Sunday, July 16, 2006

Just not feeling it lately


I had a post on Friday, but I took it down. Another reminder that blogging when your tired is quite possibly a bad idea. Although, I liked the concept of what I had posted which was a selection of pictures that I had hoped would create a storyline. Not sure if it would actually float, and then I thought it was stupid to Saturday morning I took it down. Maybe I'll try it again later, I don't know.

I'll admit that I have been in a funk lately. The past work week what with painting, the Tony Monaco concert on Thursday night, a coworker that was over and hour late on Thursday morning, ... well there ya go. Not to mention I just want to get past this damn birthday thing and have it over and done with. Bloody hell, people have them every friggin day ya know? I just don't want this one for some reason. Maybe it's the whole age thing. Maybe it's that I keep thinking back to ten years ago when my dad was diing and what a horrible day that was for me. I don't know. The past does seem to slip in to my head a lot lately though and that's rather disconcerting for me. While I should be thinking about the future, all I can see is what's gone from me.

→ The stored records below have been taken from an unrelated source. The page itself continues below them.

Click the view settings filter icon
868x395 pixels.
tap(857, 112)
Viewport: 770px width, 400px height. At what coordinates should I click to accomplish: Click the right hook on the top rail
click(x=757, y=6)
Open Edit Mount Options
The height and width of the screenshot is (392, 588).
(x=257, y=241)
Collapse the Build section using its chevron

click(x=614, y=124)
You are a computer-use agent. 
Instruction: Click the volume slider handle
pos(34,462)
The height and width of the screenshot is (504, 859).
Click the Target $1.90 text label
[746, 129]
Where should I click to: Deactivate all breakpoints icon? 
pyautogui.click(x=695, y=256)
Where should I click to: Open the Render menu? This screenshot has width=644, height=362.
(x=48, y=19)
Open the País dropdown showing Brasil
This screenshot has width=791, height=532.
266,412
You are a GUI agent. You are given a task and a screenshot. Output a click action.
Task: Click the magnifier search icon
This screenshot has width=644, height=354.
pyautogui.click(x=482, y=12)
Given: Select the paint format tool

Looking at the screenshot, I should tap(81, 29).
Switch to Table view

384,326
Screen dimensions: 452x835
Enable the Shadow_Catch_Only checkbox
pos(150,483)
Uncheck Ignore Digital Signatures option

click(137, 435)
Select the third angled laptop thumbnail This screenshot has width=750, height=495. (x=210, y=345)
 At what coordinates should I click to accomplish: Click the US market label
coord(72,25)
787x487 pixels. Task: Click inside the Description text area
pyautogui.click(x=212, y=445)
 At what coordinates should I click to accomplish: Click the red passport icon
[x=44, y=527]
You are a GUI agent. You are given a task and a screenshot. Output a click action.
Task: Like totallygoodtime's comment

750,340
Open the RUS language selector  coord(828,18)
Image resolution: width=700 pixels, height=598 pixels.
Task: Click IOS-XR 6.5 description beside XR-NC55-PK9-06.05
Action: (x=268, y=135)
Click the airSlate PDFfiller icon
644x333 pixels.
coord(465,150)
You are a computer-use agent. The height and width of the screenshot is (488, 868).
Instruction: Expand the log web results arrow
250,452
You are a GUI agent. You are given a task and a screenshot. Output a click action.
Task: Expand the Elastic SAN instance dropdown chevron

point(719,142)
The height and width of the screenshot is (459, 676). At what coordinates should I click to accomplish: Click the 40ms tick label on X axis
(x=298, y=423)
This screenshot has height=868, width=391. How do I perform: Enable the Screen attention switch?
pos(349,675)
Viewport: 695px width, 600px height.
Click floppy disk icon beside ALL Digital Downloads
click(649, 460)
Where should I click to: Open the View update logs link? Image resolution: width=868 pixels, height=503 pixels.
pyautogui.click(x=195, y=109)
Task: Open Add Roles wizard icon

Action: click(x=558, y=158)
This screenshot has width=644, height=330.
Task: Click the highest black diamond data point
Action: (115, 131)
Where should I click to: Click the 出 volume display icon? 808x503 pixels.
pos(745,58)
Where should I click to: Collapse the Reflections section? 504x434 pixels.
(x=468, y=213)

Part of me just wants to run away, hide in the woods somewhere, forget that society exists ya know? D & H are talking about moving away sometime after they have the baby. They said it was more like a little dream at the moment but I honestly don't know what I would do if they were gone. I may not see them that often, and probably once the baby is here it's gonna be harder for them to go out, but at least they're still here. And ya know what? At this point censoring myself be damned because D is the only man that I have felt like I truly fell in love with. It took me a long time to deal with that, but I love him very deeply and it would wreck me to see them move away. While I do love H as well, and she's be an amazing friend, I think that she always knew/knows that I will forever love D with all my heart. I don't give a shit if he's straight, and now soon to be a father. It's not his body I want. (Although I wouldn't mind) It's just the fact that, for whatever reasonings, he's been the only guy for me. Doesn't mean I wouldn't like a boyfriend, but they'd have to realize what I feel for D and not be threatened by it.

As as to me having that birthday thing? Well, who cares. I know that one of my friends that reads this is going to ream me possibly. I told her to cancel a party that she was going to throw for me. Why? Honestly, the more I thought about it, the more I just don't know if I'm in the mood to be around a lot of people that I used to know from my theatre days. They are nice folks, don't get me wrong. I've just been out of touch with most of them for so long that it just has started feeling wierd and making me feel really old. I just don't think that right now I could deal with that. Sweet as the sentiment is, I don't need a lot of people showing up that I used to know who I don't even know if I'll connect with anymore. Not sure if anyone else has had that sort of problem, but there you go. Hell, I'm not even sure if I'm going to be writing this week. It's like having a fucking operation and I just want it over and done with, but like anything, I have to wait.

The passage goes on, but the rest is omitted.